In the material below, find the part that opens with the line containing "Website by (467, 917)" and closes with the line containing "Home > (39, 389)". Output those lines verbatim, both end lines included, and nothing else.

******

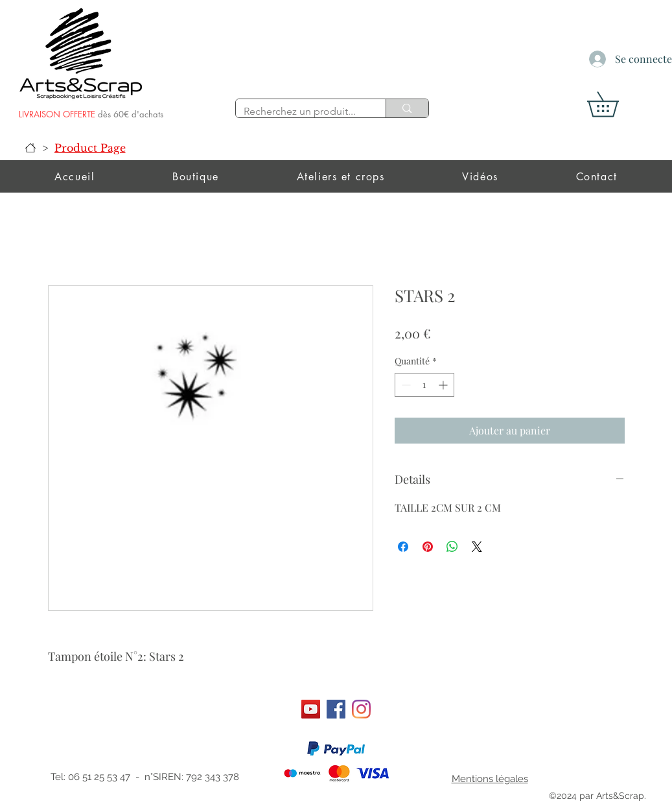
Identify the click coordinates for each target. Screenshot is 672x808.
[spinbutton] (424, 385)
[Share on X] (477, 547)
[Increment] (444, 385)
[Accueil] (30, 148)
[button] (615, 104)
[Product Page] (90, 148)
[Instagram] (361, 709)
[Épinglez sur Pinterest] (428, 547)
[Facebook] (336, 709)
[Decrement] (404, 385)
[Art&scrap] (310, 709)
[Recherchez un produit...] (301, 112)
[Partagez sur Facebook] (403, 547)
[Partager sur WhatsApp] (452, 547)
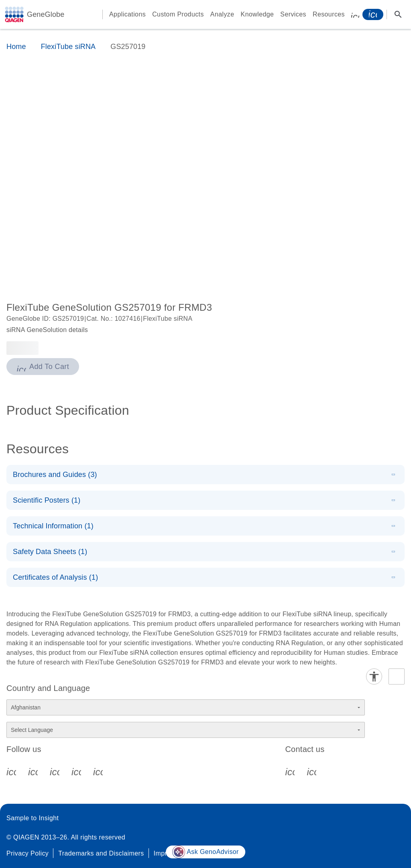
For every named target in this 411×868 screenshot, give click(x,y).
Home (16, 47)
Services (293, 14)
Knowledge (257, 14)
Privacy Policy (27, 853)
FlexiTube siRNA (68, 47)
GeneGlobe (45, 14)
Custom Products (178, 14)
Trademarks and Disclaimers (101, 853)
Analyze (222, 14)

******

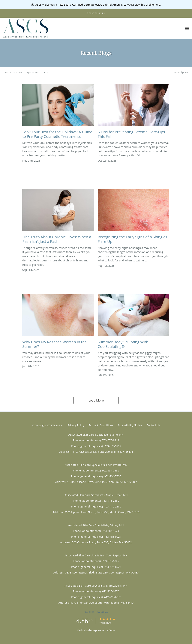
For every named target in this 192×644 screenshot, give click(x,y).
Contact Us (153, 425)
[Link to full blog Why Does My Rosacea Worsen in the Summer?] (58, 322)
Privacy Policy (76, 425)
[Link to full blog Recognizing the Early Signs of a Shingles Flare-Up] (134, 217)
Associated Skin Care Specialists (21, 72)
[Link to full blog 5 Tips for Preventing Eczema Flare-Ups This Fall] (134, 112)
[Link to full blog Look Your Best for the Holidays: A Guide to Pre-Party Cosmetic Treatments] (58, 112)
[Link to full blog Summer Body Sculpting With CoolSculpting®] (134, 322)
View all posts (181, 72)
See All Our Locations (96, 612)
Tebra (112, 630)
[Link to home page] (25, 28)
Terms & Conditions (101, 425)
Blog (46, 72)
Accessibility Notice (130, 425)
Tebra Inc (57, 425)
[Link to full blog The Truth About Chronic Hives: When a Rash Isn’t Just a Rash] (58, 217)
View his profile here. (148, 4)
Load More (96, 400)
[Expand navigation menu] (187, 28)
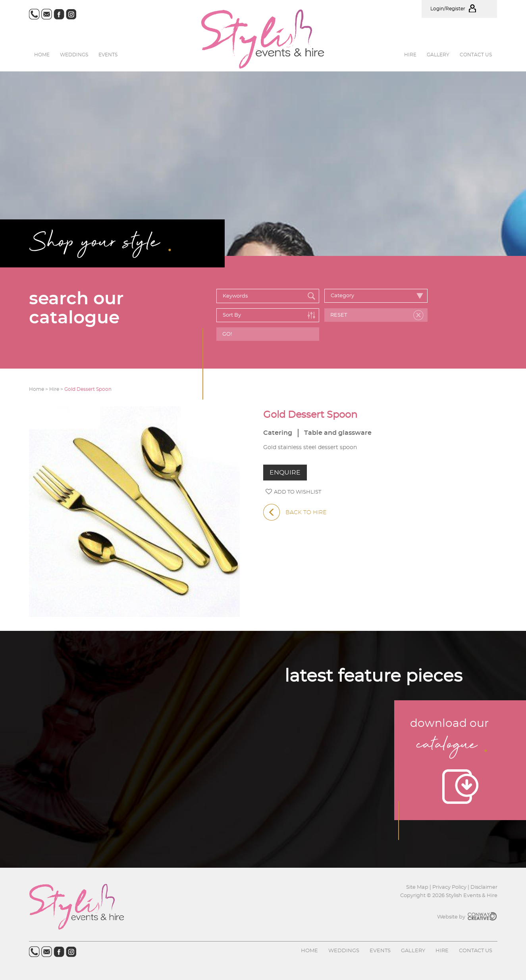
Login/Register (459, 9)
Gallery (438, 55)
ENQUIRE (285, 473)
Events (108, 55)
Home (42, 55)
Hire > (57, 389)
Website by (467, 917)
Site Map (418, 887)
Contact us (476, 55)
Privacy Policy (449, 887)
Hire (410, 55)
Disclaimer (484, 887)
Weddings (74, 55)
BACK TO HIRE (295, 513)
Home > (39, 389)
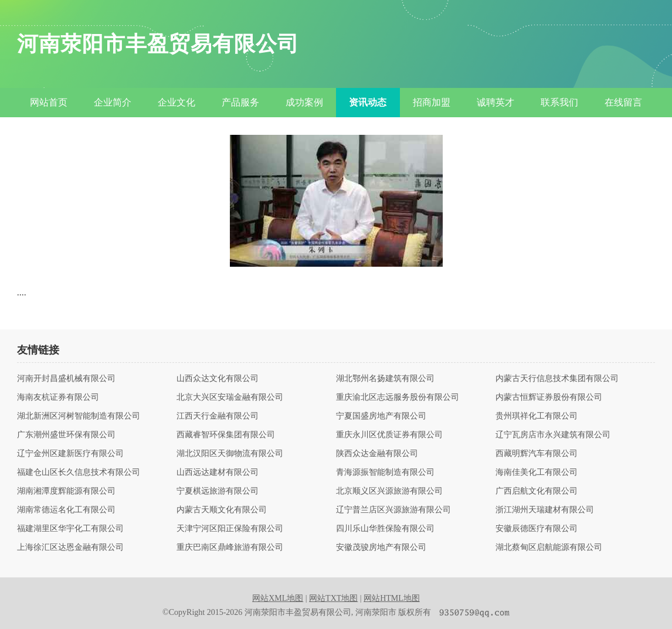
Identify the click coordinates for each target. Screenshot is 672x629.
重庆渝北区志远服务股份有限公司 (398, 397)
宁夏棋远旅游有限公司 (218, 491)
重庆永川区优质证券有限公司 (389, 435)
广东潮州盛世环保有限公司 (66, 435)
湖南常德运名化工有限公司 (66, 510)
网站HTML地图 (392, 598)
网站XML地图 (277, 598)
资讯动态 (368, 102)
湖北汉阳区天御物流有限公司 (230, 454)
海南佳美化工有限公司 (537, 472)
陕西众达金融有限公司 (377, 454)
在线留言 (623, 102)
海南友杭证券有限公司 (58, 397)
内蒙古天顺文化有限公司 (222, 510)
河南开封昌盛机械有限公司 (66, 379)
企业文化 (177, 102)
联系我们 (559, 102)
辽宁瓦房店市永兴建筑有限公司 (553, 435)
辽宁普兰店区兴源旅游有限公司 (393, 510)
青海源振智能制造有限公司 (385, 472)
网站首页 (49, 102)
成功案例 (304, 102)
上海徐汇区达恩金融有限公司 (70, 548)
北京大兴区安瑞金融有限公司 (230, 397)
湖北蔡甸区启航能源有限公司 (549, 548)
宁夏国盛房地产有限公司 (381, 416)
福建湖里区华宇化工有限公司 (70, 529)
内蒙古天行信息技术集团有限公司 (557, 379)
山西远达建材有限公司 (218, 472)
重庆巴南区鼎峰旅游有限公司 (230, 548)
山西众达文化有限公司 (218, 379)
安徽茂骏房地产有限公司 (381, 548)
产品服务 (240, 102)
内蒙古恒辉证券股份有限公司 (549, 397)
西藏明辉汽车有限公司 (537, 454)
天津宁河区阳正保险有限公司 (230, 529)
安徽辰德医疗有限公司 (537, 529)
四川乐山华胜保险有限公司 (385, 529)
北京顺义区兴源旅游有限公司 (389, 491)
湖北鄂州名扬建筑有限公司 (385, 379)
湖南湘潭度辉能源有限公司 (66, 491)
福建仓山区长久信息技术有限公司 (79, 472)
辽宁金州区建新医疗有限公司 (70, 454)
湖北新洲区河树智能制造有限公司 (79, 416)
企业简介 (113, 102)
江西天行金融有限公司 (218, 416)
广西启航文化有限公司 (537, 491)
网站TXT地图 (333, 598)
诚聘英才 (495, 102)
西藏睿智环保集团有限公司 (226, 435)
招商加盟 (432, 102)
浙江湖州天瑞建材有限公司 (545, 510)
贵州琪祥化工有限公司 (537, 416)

******

Final answer:
Website by (467, 917)
Site Map (418, 887)
Contact us (476, 55)
Privacy Policy (449, 887)
Hire (410, 55)
Disclaimer (484, 887)
Weddings (74, 55)
BACK TO HIRE (295, 513)
Home > (39, 389)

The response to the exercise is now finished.